Work required: Copy out every line of the material below word for word, omitting the pictures.

(Some records)
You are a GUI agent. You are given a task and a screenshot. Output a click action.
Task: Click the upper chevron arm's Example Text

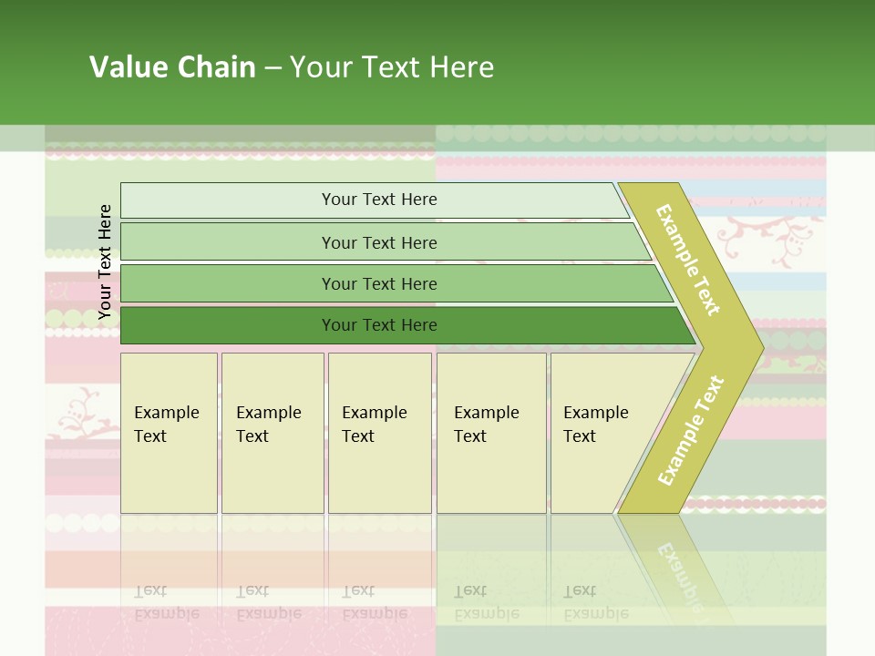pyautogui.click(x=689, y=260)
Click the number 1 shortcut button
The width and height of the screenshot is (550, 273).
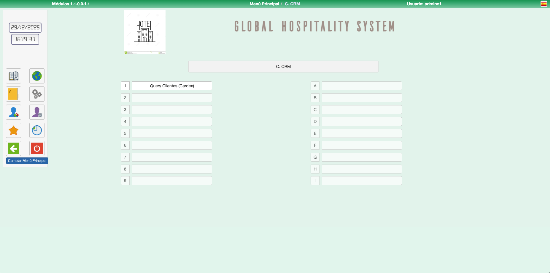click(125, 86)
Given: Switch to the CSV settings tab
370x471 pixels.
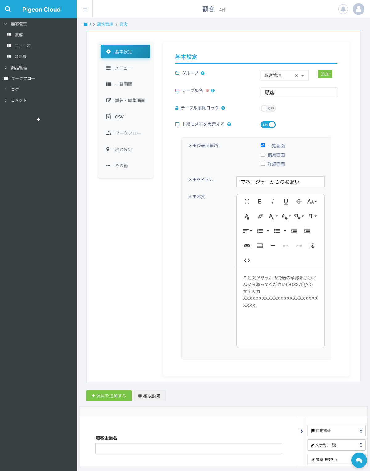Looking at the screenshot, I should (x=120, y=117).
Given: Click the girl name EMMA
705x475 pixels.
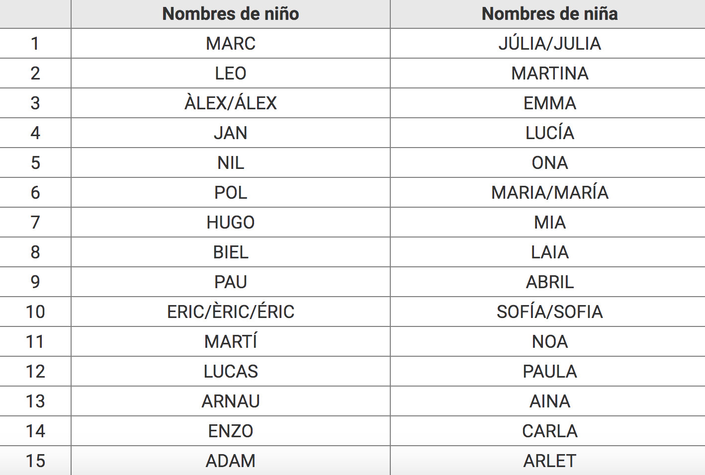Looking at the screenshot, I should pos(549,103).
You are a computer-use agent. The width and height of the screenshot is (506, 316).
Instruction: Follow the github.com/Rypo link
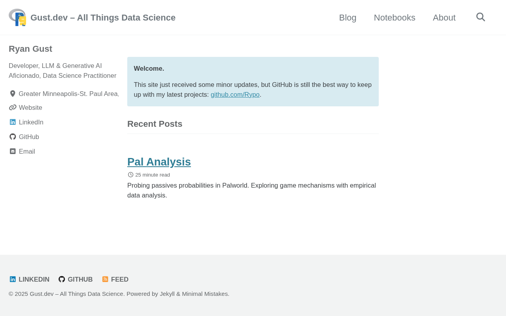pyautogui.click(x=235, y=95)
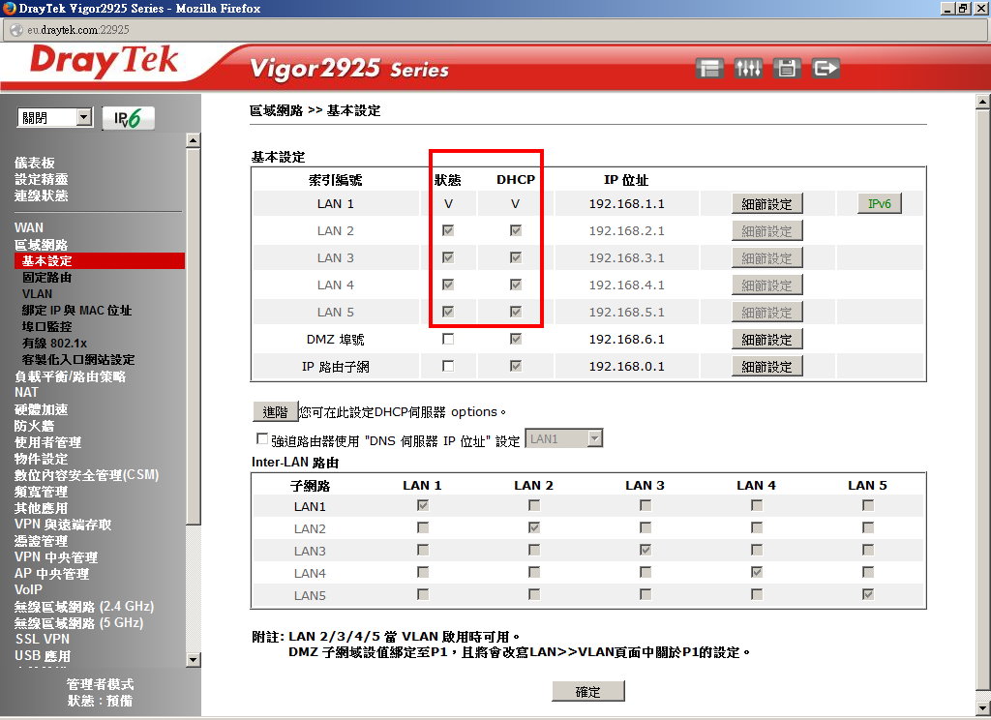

Reply:
You are a GUI agent. You are given a task and a screenshot. Output a click action.
Task: Click the upper chevron arm's Example Text

pyautogui.click(x=689, y=260)
Click the number 1 shortcut button
The width and height of the screenshot is (550, 273).
click(125, 86)
Given: Switch to the CSV settings tab
370x471 pixels.
Looking at the screenshot, I should (x=120, y=117).
Given: Click the girl name EMMA
705x475 pixels.
Looking at the screenshot, I should pos(549,103).
You are a computer-use agent. The width and height of the screenshot is (506, 316).
Instruction: Follow the github.com/Rypo link
pyautogui.click(x=235, y=95)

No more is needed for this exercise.